El siniestro destino que los amenaza a todos tampoco perdona a García Ponce. Su errancia no ha hecho más que comenzar cuando la enfermedad comienza a devorarlo. Él, que tantas páginas le dedicaría a la sensualidad y al movimiento, se ve de pronto atrapado en su propio cuerpo. La esclerosis múltiple lo condena a una silla de ruedas, pero no logra arrebatarle esa libertad que ha conquistado; si debe conformarse con vagar en el interior de su mente, no dudará en hacerlo con tal de preservar ese espíritu que lo mantiene vivo y alerta. Su obra narrativa, mientras tanto, se multiplica, García Ponce continúa ampliando el universo para que nosotros, sus lectores, podamos habitarlo. Decenas de páginas surgen de su mente y de sus labios: cuentos célebres como El gato o La noche, decenas de novelas, Figura de paja, La presencia lejana, La cabaña, La invitación, De anima, Inmaculada o los placeres de la inocencia y, desde luego, la que será su obra maestra y una de las obras más ambiciosas e importantes de la literatura mexicana: Crónica de la intervención.

Nada parece detenerlo.

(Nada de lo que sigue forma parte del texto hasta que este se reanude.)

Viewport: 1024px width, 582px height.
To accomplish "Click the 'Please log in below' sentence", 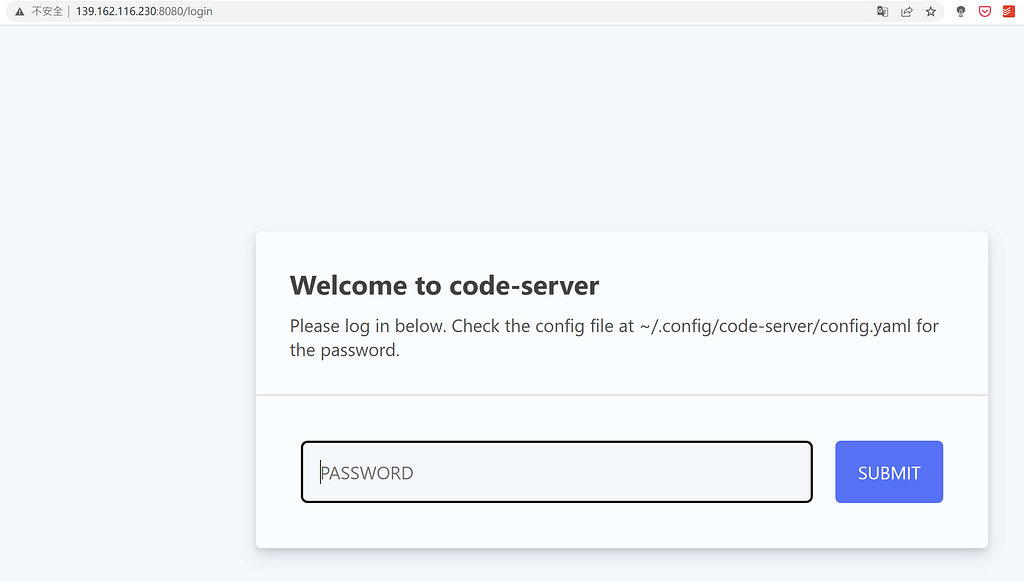I will point(368,326).
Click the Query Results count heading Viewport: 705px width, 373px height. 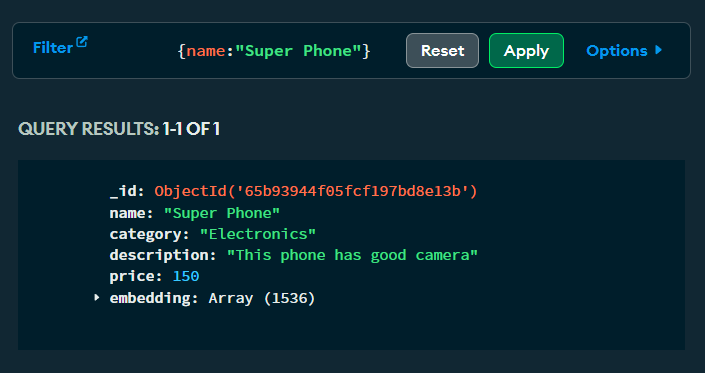coord(119,129)
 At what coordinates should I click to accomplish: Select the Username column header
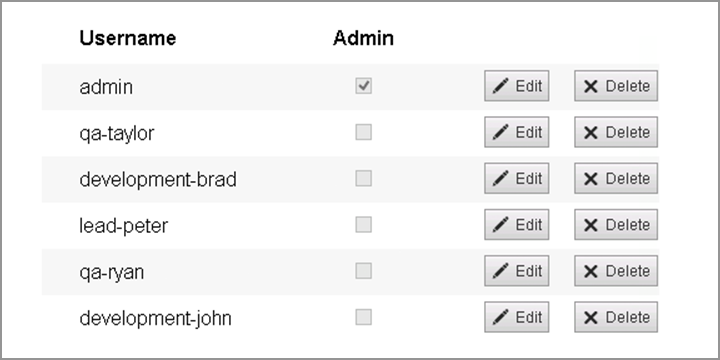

Han pasado ya más de cuarenta años desde esa imagen capturada en los muros del Centro Mexicano de Escritores. Cuarenta años de errancia, de un viaje eterno que llevó a García Ponce a navegar por mares inexplorados, a servirnos de guía por el hades del conocimiento y la memoria, manteniéndose siempre en movimiento, siempre expectante, siempre insatisfecho y curioso. Sus lectores, sus discípulos, aquellos que decidimos ponernos en sus manos para que nos enseñe a caminar y a ver, nunca podremos agradecerle el tamaño de su arrojo. El mejor deseo que podemos hacerle es que, donde quiera que esté, continúe su larga travesía mientras nosotros nos limitamos a seguirlo -a leerlo- aquí, unos pasos más atrás.